TASK TO CARRY OUT>
Throughout the material below, tally the lines containing "resolution" and give the total with no accompanying text.

GIVEN ENTRIES>
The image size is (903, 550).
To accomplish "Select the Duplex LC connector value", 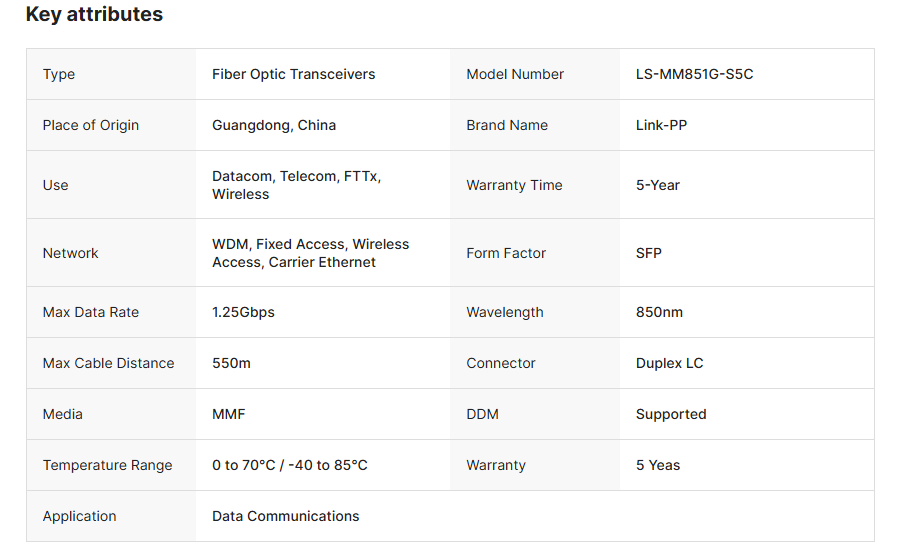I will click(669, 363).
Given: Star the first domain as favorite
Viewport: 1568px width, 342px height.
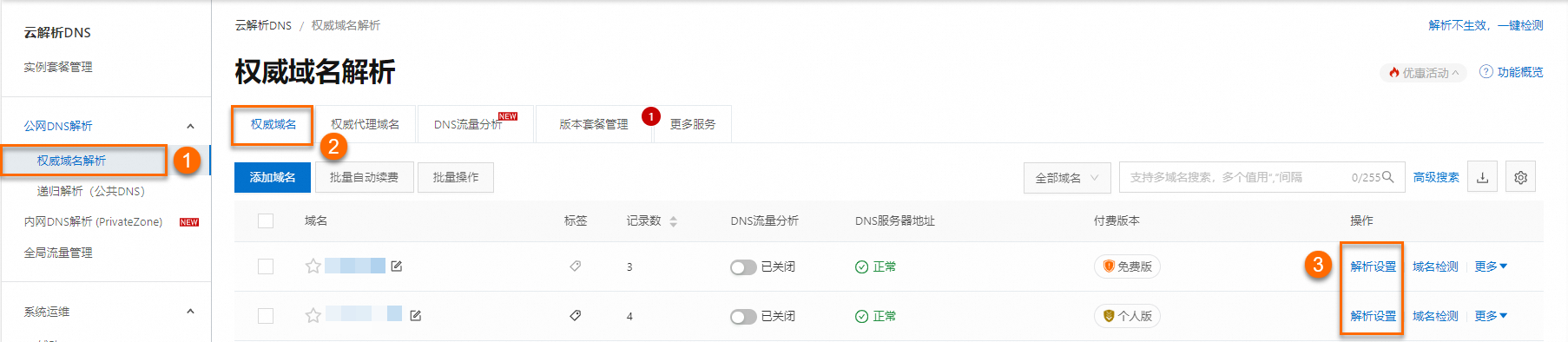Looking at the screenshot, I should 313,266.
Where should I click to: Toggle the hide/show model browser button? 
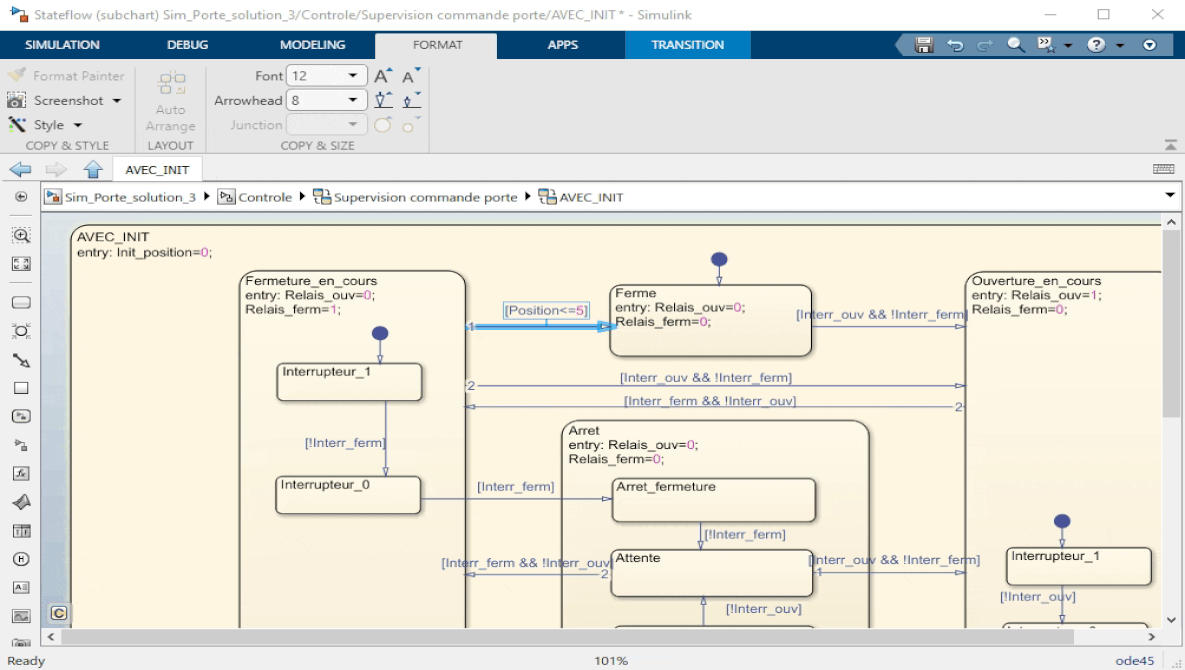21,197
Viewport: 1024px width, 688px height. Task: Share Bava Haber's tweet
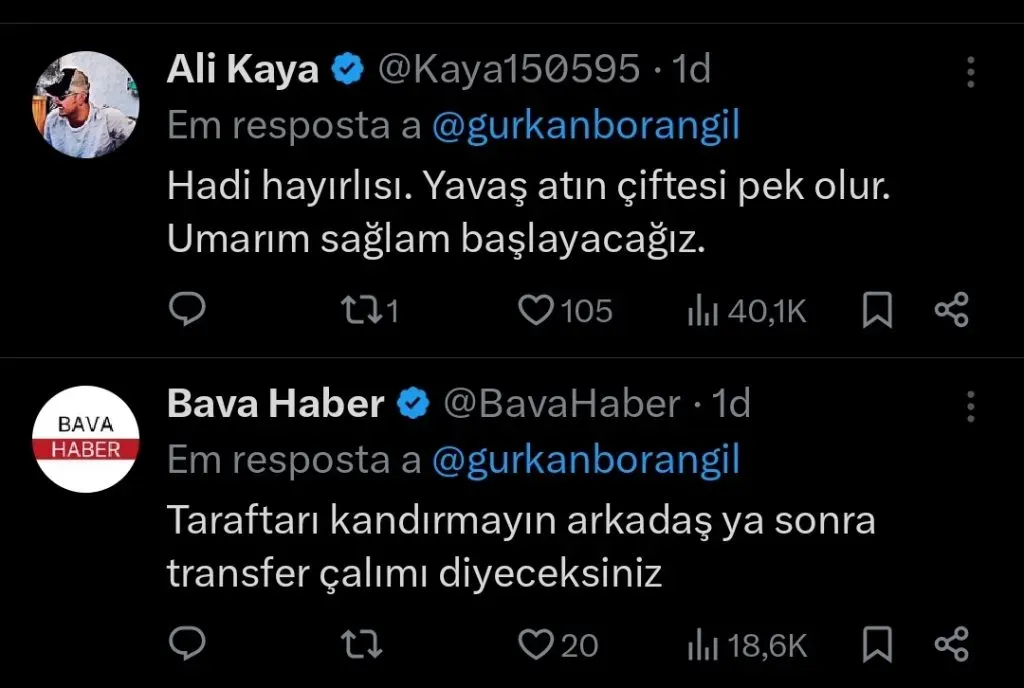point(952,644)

* * *

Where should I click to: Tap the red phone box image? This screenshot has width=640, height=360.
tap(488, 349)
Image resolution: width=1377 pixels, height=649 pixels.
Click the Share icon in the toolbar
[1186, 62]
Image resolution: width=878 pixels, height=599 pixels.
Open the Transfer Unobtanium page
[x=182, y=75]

OUTPUT FOR THIS TASK>
2